In 1895, Harris established a printing enterprise at McGraw Hall and founded the scientific journal Bulletins of American Paleontology, which remains the oldest continuously published paleontological journal in the Western Hemisphere. In 1916, he founded a second publication, Palaeontographica Americana, which was printed in a larger format to allow for more-detailed images.
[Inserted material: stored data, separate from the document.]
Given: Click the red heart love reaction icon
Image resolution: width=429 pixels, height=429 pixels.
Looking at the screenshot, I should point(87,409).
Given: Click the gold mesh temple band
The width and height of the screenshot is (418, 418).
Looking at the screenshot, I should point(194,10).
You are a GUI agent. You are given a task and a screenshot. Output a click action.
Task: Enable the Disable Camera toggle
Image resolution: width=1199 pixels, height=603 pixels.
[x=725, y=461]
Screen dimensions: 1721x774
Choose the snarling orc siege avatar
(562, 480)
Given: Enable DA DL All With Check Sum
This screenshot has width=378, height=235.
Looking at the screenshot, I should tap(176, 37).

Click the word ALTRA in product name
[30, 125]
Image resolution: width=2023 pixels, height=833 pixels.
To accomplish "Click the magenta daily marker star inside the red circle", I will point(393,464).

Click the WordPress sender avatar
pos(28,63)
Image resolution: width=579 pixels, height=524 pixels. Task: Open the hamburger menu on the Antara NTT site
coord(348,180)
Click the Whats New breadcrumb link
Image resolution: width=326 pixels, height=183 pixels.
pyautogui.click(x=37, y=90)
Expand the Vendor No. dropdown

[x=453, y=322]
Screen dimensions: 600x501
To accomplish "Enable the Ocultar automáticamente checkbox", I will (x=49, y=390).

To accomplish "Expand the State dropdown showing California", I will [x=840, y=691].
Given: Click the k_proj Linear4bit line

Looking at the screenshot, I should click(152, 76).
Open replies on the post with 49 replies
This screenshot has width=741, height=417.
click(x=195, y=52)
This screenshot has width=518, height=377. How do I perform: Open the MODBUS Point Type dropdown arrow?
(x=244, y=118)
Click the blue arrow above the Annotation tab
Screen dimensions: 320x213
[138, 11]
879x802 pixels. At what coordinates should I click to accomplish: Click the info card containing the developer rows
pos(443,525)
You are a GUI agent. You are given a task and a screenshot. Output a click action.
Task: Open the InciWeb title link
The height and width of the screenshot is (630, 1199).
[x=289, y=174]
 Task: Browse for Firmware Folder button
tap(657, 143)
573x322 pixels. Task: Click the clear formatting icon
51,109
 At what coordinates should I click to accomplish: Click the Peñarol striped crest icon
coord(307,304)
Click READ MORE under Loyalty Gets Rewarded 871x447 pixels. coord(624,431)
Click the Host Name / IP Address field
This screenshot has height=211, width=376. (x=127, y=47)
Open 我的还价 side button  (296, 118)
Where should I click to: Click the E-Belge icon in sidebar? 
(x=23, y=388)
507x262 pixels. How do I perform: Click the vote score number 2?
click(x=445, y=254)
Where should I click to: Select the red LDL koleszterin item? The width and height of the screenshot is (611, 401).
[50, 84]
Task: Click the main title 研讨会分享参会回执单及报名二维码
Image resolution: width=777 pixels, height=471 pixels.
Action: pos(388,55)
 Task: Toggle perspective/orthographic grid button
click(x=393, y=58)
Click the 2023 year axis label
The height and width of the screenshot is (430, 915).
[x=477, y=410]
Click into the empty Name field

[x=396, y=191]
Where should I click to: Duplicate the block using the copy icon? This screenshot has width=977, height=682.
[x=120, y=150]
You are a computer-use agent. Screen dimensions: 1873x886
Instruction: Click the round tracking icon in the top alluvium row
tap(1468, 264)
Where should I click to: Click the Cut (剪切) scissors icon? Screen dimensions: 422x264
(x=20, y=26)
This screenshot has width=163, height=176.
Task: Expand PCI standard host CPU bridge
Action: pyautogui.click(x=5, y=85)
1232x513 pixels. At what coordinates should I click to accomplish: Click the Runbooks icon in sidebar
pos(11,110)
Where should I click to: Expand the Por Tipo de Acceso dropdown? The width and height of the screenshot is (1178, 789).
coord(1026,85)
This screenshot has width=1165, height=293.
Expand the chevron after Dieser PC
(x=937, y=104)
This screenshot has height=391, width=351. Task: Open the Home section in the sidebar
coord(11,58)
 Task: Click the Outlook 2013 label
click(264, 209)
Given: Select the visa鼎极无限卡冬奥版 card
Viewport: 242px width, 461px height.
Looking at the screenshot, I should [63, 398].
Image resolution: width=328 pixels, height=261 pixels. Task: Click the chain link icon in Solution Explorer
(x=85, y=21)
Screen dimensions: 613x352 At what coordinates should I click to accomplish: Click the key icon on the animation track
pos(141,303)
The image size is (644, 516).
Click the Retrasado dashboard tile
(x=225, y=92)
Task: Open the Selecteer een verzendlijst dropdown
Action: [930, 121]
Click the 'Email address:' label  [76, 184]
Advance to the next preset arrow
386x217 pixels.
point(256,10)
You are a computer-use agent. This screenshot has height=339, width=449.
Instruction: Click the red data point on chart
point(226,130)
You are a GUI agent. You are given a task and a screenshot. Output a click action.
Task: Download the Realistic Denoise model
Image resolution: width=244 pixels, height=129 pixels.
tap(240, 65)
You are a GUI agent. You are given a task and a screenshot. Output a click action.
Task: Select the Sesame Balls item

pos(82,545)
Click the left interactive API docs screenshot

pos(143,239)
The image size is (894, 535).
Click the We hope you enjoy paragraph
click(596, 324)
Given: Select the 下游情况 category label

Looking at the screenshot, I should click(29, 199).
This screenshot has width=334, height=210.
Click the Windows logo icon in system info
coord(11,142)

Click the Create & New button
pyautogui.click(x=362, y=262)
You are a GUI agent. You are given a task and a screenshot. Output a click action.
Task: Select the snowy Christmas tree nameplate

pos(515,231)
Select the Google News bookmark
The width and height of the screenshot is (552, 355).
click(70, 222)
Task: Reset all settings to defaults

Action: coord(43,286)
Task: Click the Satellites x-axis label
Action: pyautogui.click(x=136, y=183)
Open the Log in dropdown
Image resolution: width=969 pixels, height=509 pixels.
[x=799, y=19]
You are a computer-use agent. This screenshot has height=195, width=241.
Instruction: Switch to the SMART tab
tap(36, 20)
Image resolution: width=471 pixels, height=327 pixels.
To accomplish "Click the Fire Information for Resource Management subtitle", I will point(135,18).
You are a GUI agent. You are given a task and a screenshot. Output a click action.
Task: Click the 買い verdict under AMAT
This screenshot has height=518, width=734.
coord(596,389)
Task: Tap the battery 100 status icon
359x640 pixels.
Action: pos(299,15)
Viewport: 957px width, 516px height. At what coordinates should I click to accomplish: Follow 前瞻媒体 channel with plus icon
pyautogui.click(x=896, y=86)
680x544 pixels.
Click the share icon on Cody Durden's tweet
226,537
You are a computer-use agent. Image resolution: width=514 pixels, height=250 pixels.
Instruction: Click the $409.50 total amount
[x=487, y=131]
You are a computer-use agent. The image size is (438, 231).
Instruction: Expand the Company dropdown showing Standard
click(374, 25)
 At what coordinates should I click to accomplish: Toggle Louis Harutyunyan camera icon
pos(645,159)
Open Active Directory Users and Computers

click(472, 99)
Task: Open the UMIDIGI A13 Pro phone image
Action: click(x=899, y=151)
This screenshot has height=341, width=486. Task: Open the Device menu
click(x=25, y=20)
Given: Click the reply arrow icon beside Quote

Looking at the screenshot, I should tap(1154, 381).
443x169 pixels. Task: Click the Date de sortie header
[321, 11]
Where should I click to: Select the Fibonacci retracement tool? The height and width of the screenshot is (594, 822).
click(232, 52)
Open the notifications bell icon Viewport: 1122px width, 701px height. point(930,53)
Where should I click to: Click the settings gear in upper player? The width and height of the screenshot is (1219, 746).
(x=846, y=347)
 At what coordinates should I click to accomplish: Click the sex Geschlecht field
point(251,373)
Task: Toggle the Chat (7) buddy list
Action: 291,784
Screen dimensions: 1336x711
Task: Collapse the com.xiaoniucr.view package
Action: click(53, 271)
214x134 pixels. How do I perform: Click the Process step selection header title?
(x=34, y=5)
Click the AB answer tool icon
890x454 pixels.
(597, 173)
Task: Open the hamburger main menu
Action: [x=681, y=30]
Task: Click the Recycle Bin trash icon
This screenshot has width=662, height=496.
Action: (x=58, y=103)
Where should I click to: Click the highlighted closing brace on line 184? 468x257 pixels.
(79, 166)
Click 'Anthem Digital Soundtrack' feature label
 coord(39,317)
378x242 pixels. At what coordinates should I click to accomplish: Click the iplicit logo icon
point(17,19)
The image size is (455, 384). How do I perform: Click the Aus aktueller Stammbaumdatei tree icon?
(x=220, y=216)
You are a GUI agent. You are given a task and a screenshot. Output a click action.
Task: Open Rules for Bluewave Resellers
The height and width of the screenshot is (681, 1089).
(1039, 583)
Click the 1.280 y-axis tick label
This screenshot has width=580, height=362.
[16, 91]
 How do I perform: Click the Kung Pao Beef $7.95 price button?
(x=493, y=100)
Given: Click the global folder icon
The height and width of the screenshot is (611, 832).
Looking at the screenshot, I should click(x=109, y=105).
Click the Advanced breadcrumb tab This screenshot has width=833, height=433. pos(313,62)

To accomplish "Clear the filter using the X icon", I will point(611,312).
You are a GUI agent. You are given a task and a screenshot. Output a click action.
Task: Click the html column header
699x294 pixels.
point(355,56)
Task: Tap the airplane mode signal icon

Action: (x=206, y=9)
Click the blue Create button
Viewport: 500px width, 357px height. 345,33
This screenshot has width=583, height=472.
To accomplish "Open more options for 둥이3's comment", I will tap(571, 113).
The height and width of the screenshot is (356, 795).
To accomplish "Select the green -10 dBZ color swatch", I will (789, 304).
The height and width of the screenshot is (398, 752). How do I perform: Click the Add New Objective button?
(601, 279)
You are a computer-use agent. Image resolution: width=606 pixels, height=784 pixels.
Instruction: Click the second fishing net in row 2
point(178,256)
===Paleontological Research Institution===

In 1932, frustrated by the university administration's lack of respect for his accomplishments and rejection of his demand for a fire-proof building to house his collections, library, and printing enterprise, Gilbert Harris looked to creating an independent institution, separate from Cornell, that would serve as a haven for himself and others who shared his interest in paleontology. This institution, dubbed the Paleontological Research Institution, was chartered as a membership organization in New York State. Harris constructed a simple two-story building on a plot of land adjacent to his home near Cornell's North Campus that served as headquarters for the institution. His printing enterprise and journals were relocated to PRI following the split from Cornell, and Harris continued to print them himself on his rotary press until two years before his death.

===Death===

Harris died on December 4, 1952, as a result of a long illness that had rendered him bedridden for over nine months.